01.12.2015 | Original Research | Ausgabe 6/2015
Cerebral oxygenation and processed EEG response to clamping and shunting during carotid endarterectomy under general anesthesia
Journal of Clinical Monitoring and Computing
- William Perez, Christopher Dukatz, Sami El-Dalati, James Duncan, Mahmoud Abdel-Rasoul, Andrew Springer, Michael R. Go, Roger Dzwonczyk
Clamping and shunting during carotid endarterectomy (CEA) surgery causes changes in cerebral blood flow. The purpose of this study was to assess and compare, side by side, the cerebral oxygenation (rSO2) and processed electroencephalogram (EEG) response bilaterally to carotid artery clamping and shunting in patients undergoing CEA under general anesthesia. With institutional approval and written informed consent, patients undergoing CEA under general anesthesia and routine carotid artery shunting were recorded bilaterally, simultaneously and continuously with an rSO2 and processed EEG monitor. The response of the monitors during carotid artery clamping and shunting were assessed and compared between monitors and bilaterally within each monitor. Sixty-nine patients were included in the study.
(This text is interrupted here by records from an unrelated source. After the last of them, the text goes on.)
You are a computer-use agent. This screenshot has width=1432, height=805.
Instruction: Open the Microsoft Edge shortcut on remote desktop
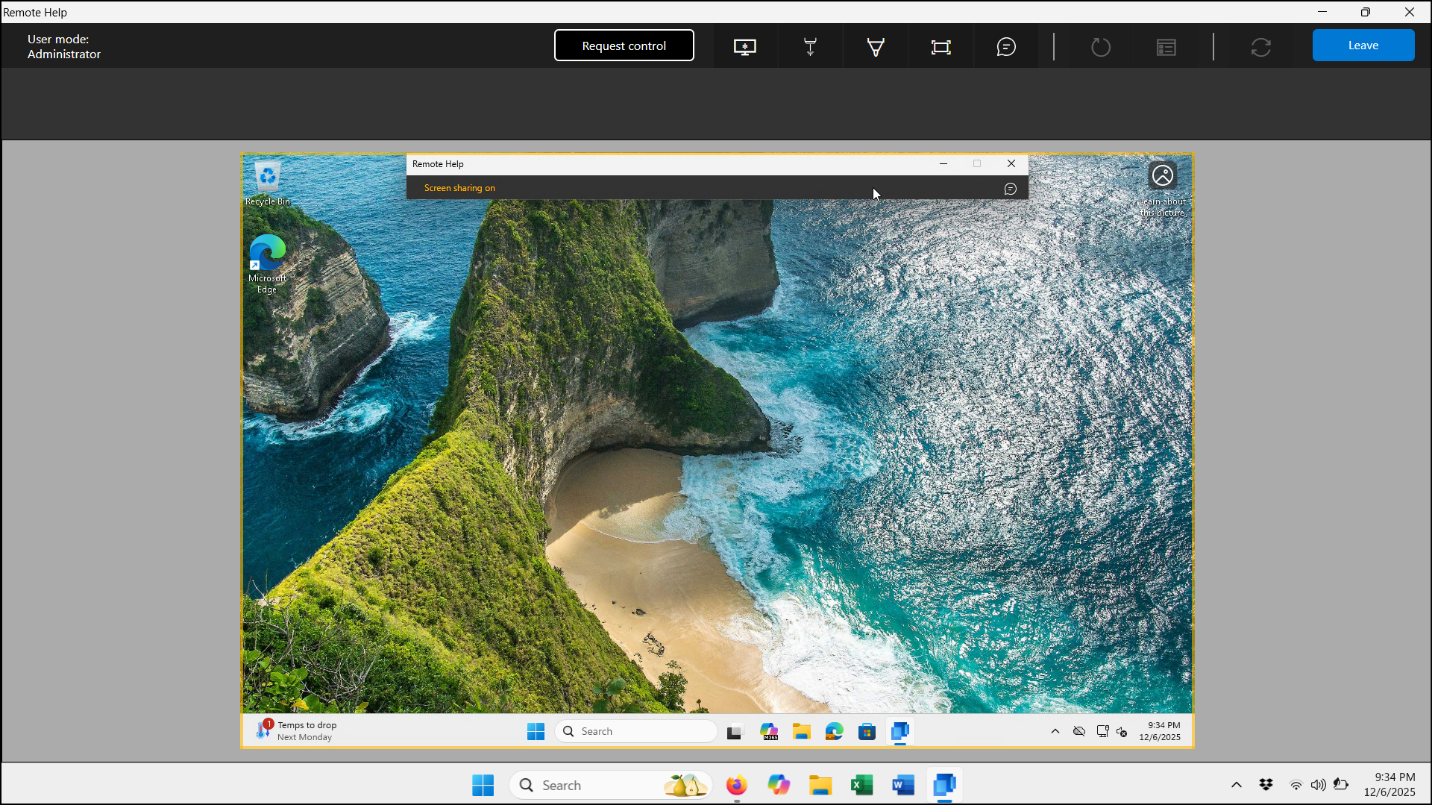pos(267,255)
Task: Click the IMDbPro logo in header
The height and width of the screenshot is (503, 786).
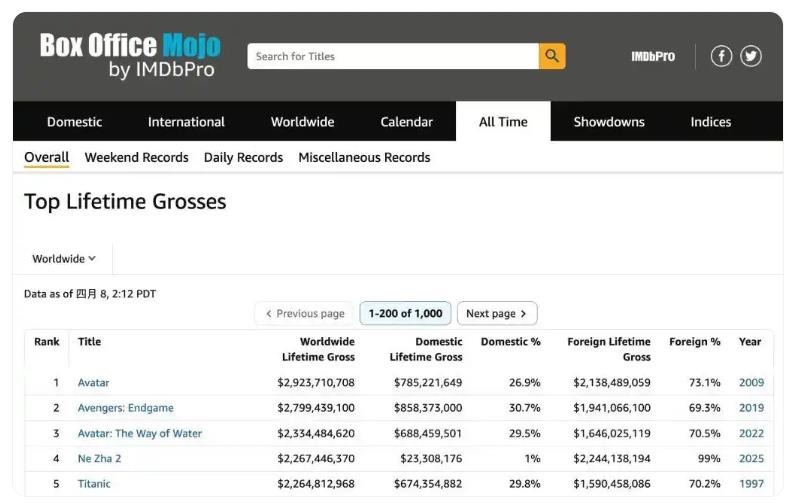Action: pyautogui.click(x=652, y=56)

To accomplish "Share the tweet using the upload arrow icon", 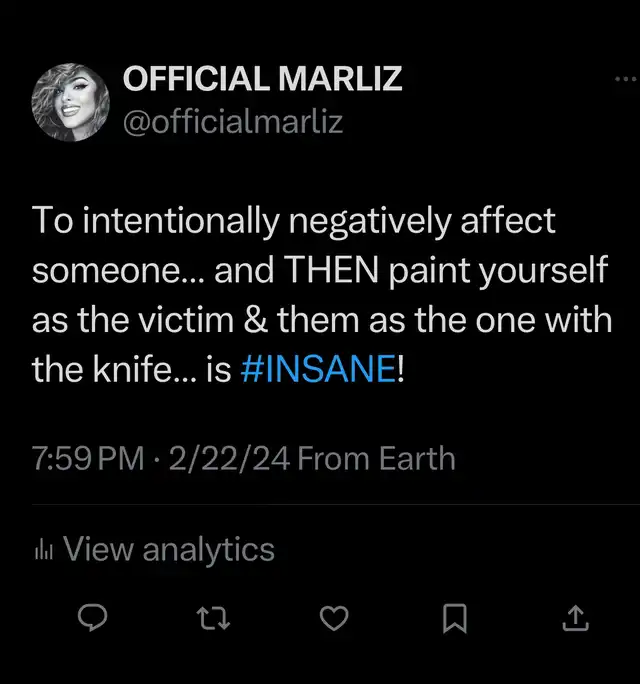I will (575, 621).
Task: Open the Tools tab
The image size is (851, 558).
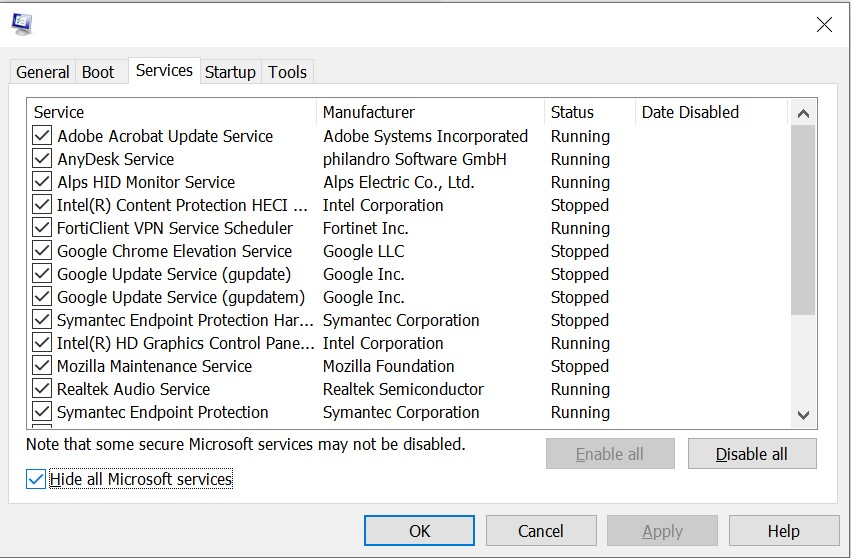Action: point(287,72)
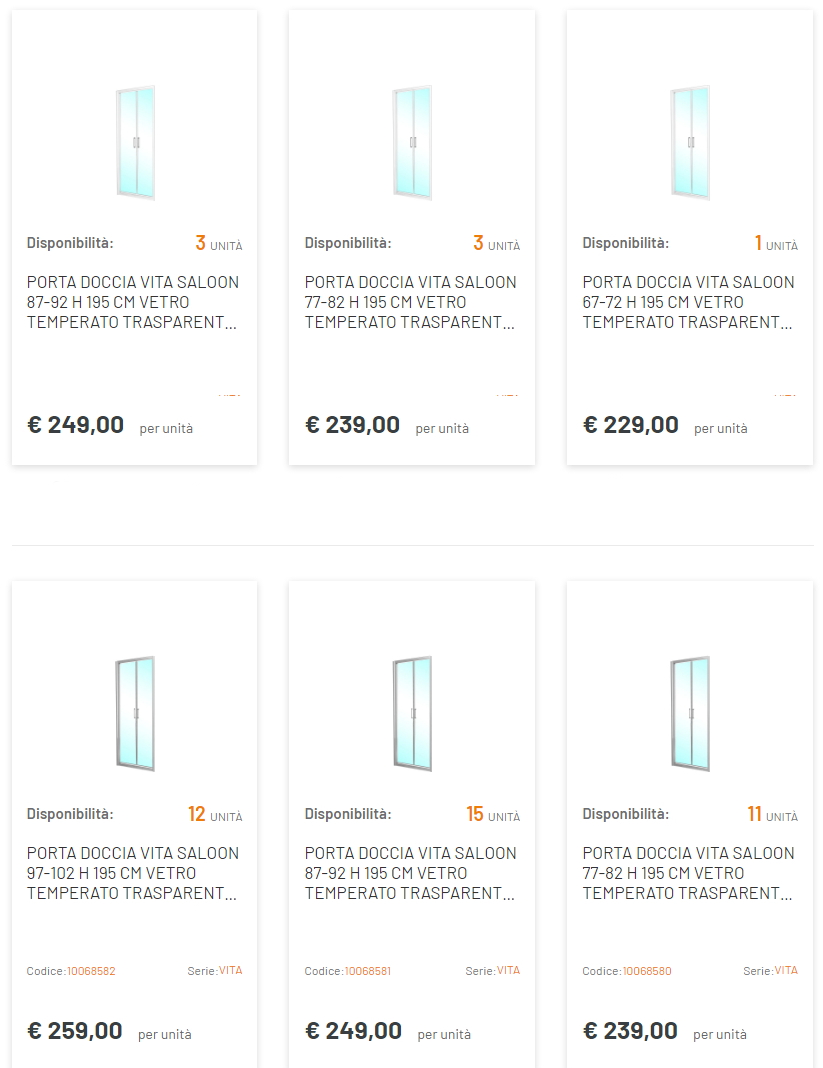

At clamping the surgical-side and contralateral-side rSO2 dropped significantly below the baseline incision value (−17.6 and −9.4 % respectively). After shunting, the contralateral-side rSO2 returned to baseline while the surgical-side rSO2 remained significantly below baseline (−9.0 %) until the shunt was removed following surgery. At clamping the surgical-side and contralateral-side processed EEG also dropped below baseline (−19.9 and −20.6 % respectively). However, following shunt activation, the processed EEG returned bilaterally to baseline. During the course of this research, we found the rSO2 monitor to be clinically more robust (4.4 % failure rate) than the processed EEG monitor (20.0 % failure rate). There was no correlation between the rSO2 or processed EEG changes that occurred immediately after clamping and the degree of surgical side stenosis measured pre-operatively. Both rSO2 and processed EEG respond to clamping and shunting during CEA. Cerebral oximetry discriminates between the surgical and contralateral side during surgery. The rSO2 monitor is more reliable in the real-world clinical setting. Future studies should focus on developing algorithms based on these monitors that can predict clamping-induced cerebral ischemia during CEA in order to decide whether carotid artery shunting is worth the associated risks. From the practical point of view, the rSO2 monitor may be the better monitor for this purpose.